BEGIN

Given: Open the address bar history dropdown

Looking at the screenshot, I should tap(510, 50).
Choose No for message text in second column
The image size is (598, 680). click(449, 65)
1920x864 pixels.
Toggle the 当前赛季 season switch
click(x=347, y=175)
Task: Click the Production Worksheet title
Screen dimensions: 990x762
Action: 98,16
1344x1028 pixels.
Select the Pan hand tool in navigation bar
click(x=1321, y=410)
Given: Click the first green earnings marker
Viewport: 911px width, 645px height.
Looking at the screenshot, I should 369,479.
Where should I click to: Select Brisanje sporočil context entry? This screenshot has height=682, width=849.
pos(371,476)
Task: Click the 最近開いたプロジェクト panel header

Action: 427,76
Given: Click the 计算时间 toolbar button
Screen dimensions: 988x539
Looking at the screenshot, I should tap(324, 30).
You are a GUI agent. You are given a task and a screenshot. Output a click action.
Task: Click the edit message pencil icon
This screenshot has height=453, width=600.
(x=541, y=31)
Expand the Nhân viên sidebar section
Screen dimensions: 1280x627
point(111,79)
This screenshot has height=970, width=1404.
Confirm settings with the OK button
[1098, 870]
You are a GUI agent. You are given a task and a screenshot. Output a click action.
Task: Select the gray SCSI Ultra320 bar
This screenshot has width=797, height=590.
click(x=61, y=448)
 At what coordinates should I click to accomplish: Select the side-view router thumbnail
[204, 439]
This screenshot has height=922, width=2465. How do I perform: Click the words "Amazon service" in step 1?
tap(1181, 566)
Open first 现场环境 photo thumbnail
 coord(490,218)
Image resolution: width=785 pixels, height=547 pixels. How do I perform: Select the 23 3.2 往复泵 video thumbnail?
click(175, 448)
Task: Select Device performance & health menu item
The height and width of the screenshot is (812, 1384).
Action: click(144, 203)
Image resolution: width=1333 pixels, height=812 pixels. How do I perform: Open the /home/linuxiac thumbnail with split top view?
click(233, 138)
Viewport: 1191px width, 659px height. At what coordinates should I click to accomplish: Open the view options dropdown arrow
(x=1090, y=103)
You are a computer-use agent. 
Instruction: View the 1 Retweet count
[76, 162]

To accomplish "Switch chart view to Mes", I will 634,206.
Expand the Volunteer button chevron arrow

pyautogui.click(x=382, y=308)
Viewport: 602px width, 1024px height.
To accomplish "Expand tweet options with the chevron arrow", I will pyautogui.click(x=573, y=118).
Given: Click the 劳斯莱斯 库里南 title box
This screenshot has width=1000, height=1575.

END

● **Task details**:
If a line in the records above holds the string "will", copy it.

● **Answer section**:
To accomplish "Switch chart view to Mes", I will 634,206.
To accomplish "Expand tweet options with the chevron arrow", I will pyautogui.click(x=573, y=118).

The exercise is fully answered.